Household wealth in the UK has risen five-fold over the past 50 years, according to the Halifax.
The total worth of households' property, savings and investments, was £6.3 trillion ($9 trillion) at the end of last year.
It gives an average value per household of £237,000, three times the £73,000 in 1959 (at today's prices).
The difference between household wealth and value per household is due to the rise in the number of homes since then.
There were 16.7 million private addresses 50 years ago, compared with 26.6 million last year.
Of these, 22.1 million - 83% - are in the private sector with 68% owner-occupied. Fifty years ago, 72% of households were in the private sector, but only 43% were privately owned.

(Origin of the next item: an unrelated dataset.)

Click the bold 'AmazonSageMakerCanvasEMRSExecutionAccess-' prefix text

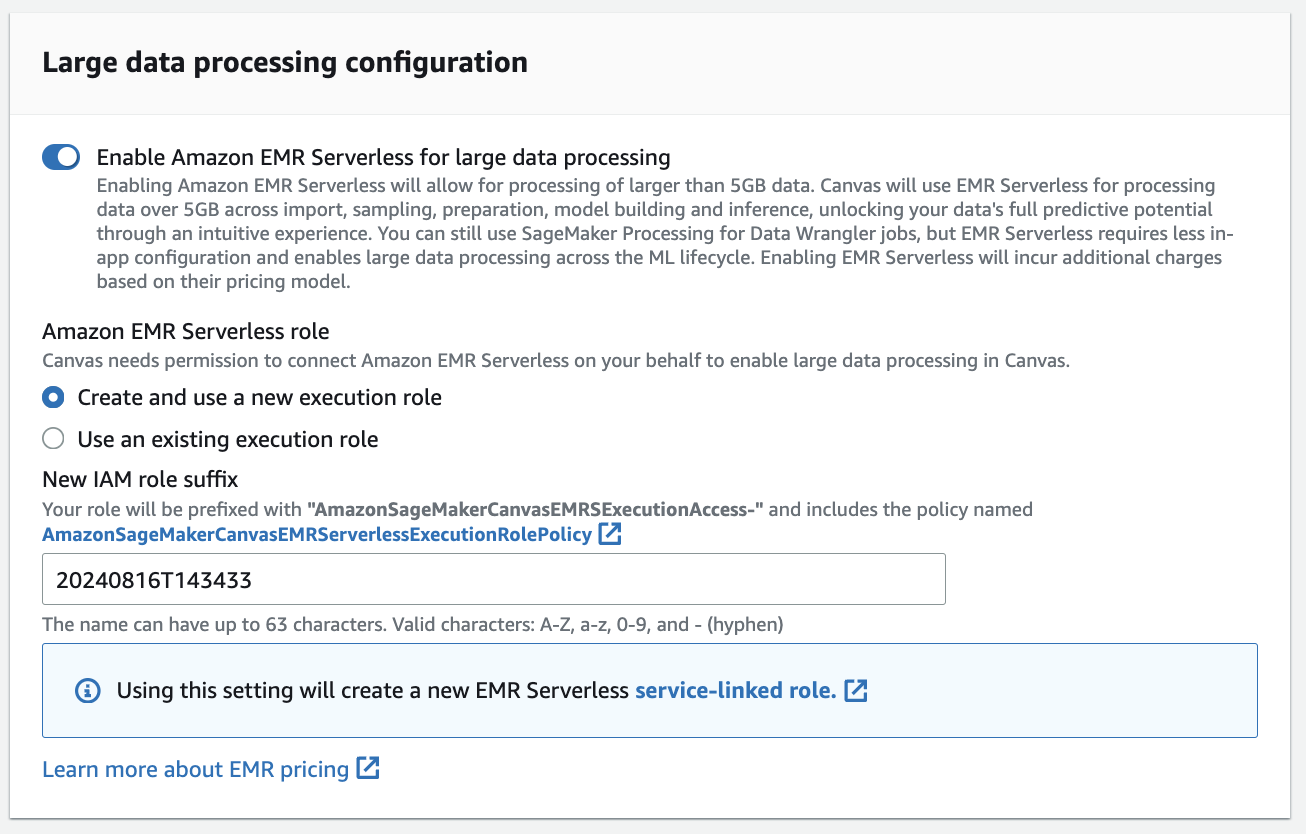(535, 509)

At its peak in 1981, the social sector - for example, council housing - accounted for 33% of homes.
House prices have risen faster than earnings over the period. Average earnings grew by 2% annually, with house price inflation at 2.7% on average.
As a result, housing wealth accounts for more than a third of assets, compared with just over a fifth in 1959.
The 1980s saw the most notable change in values, when people's collective assets more than doubled.
Despite the steep rise in value since 1959, households were less well off at the end of 2009 than they were in 2007.
Collective wealth fell by 15% between 2007 and 2008 because of falls in the housing and share markets and despite some recovery over last year, it is still 8% below the peak reached in 2007.
Nitesh Patel, an economist at the Halifax, said governments' actions had been significant contributors to the change: "The past half century has seen a dramatic increase in wealth for UK householders.
"In addition to greater overall economic prosperity, government policy measures such as Right to Buy and the privatisation of nationalised industries, coupled with the liberalisation of financial markets, have provided the impetus for increased household wealth in the forms of both housing and financial assets."